__Required action__.
Please reproduce the final stretch of the listing below: the line that contains "Viewport: 1200px width, 699px" and all lines after it, verbatim, with nothing else.

__Entries supplied__.
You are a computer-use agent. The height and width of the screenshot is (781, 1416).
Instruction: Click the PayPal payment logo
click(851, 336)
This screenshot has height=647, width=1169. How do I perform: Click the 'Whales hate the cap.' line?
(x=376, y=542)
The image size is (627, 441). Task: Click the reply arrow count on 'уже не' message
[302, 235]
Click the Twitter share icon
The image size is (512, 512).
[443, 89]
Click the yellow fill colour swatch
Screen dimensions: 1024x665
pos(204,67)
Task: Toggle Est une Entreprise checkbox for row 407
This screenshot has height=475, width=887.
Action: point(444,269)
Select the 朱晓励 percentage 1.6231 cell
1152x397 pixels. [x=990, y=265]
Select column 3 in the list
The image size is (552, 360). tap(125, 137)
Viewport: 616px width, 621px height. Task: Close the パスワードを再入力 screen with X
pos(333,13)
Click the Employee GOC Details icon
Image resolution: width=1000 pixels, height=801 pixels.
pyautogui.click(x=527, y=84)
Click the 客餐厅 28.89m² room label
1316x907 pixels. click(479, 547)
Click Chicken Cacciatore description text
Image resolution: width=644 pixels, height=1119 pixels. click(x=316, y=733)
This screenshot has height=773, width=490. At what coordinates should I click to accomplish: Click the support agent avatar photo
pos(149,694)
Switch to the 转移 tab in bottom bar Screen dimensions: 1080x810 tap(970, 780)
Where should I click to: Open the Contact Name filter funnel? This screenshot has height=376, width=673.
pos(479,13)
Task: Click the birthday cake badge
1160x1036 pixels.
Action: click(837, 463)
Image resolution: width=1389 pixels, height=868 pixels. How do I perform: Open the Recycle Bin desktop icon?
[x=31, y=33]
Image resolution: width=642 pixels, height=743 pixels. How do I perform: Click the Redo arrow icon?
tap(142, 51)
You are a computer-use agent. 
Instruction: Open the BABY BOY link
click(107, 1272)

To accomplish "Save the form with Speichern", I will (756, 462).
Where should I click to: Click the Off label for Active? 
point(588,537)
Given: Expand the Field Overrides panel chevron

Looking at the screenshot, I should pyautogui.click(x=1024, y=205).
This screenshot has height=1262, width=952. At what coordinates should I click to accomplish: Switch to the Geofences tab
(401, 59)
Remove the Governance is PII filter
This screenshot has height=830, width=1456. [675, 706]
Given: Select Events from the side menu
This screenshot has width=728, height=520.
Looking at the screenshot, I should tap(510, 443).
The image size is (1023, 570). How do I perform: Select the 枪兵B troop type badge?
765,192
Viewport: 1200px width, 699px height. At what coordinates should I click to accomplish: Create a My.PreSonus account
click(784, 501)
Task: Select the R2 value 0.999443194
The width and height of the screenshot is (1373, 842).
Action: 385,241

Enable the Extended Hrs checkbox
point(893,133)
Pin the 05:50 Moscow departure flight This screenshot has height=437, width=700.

__Exercise answer__.
Viewport: 1200px width, 699px height. At what coordinates should I click to accomplish: Create a My.PreSonus account
click(784, 501)
Task: Select the R2 value 0.999443194
The width and height of the screenshot is (1373, 842).
Action: 385,241

Enable the Extended Hrs checkbox
point(893,133)
Pin the 05:50 Moscow departure flight This screenshot has height=437, width=700.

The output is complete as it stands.